Title :
Multiattribute Choice With Ordinal Information: A Comparison of Different Decision Rules
Author :
Sarabando, Paula ; Dias, Luís Cândido
Author_Institution :
Escola Super. de Tecnol. de Viseu, Viseu
fDate :
5/1/2009 12:00:00 AM
Abstract :
In the context of additive multiattribute aggregation, we address problems with ordinal information, i.e., considering a ranking of the weights (the scaling coefficients). Several rules for ranking alternatives in these situations have been proposed and compared, such as the rank-order-centroid weight, minimum value, central value, and maximum regret rules. This paper compares these rules, together with two rules that had never been studied (quasi-dominance and quasi-optimality) that use a tolerance parameter to extend the concepts of dominance and optimality.
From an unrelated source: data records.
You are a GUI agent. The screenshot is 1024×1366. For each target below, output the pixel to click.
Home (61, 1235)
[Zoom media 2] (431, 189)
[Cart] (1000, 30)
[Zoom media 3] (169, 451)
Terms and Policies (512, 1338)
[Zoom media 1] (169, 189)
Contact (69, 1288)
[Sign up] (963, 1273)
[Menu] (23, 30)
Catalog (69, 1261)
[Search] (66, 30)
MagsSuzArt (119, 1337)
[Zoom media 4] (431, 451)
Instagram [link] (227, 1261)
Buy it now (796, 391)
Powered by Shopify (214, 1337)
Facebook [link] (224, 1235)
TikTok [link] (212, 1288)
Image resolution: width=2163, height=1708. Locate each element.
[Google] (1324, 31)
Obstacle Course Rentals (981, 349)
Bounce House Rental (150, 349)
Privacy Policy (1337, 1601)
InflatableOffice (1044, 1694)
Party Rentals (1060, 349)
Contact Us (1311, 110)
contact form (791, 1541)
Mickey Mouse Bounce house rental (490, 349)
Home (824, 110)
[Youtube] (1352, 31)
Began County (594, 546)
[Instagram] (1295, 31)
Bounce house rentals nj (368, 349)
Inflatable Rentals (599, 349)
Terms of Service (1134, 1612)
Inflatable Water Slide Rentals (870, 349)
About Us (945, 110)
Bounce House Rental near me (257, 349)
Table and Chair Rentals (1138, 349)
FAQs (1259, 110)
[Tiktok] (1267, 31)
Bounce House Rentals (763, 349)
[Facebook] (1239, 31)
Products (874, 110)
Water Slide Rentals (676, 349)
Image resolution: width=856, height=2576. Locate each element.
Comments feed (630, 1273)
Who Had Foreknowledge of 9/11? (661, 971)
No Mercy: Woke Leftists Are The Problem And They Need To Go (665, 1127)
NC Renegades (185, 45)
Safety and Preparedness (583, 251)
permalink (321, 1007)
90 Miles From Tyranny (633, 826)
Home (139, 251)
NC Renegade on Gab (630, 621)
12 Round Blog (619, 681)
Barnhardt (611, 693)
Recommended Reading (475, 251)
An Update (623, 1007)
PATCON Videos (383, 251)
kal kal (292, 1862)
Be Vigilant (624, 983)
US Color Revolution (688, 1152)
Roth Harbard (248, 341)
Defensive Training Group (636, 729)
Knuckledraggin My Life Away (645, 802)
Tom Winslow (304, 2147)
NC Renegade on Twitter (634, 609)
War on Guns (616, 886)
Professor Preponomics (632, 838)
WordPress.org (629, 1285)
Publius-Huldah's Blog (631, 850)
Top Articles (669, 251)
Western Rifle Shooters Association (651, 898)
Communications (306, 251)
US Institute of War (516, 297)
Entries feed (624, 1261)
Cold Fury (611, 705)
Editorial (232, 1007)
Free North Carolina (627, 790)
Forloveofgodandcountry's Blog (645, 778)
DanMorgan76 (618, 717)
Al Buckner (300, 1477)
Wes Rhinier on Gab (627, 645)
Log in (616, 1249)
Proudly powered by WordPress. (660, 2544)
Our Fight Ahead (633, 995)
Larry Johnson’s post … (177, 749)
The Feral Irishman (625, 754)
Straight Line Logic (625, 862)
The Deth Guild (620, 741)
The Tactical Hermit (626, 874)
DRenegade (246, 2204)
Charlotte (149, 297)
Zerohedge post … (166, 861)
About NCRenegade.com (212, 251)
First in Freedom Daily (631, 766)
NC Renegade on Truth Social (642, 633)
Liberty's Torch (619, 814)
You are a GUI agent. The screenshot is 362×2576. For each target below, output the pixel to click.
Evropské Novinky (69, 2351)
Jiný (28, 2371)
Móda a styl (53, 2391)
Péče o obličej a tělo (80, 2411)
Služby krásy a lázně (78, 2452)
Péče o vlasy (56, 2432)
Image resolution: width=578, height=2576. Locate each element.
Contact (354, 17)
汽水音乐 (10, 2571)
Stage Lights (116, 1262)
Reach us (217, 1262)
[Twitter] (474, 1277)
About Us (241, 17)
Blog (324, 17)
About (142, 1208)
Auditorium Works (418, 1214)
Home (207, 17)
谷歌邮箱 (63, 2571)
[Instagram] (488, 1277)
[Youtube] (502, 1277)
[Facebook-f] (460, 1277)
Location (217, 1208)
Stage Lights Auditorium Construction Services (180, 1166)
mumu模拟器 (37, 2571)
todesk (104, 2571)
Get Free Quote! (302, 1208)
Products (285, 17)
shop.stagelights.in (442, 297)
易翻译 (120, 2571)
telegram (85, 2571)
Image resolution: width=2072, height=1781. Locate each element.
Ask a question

Another contribution of this paper is the study of the behavior of these rules in the context of selecting a subset of the most promising alternatives. This study intends to provide guidelines about which rules to choose and how to use them (e.g., how many alternatives to retain and what tolerance to use), considering the contradictory goals of keeping a low number of alternatives yet not excluding the best one. The comparisons are grounded on Monte Carlo simulations.
Keywords :
Monte Carlo methods; optimisation; utility theory; Monte Carlo simulation; additive multiattribute aggregation; decision rules; maximum regret rule; multiattribute choice; ordinal information; rank-order-centroid weight; rule behavior; scaling coefficient; tolerance parameter; utility theory; weight ranking; Imprecise/incomplete/partial information; Multiattribute utility theory (MAUT)/multiattribute value theory (MAVT); multicriteria decision analysis; ordinal information; simulation;
Journal_Title :
Systems, Man and Cybernetics, Part A: Systems and Humans, IEEE Transactions on
DOI :
10.1109/TSMCA.2009.2014555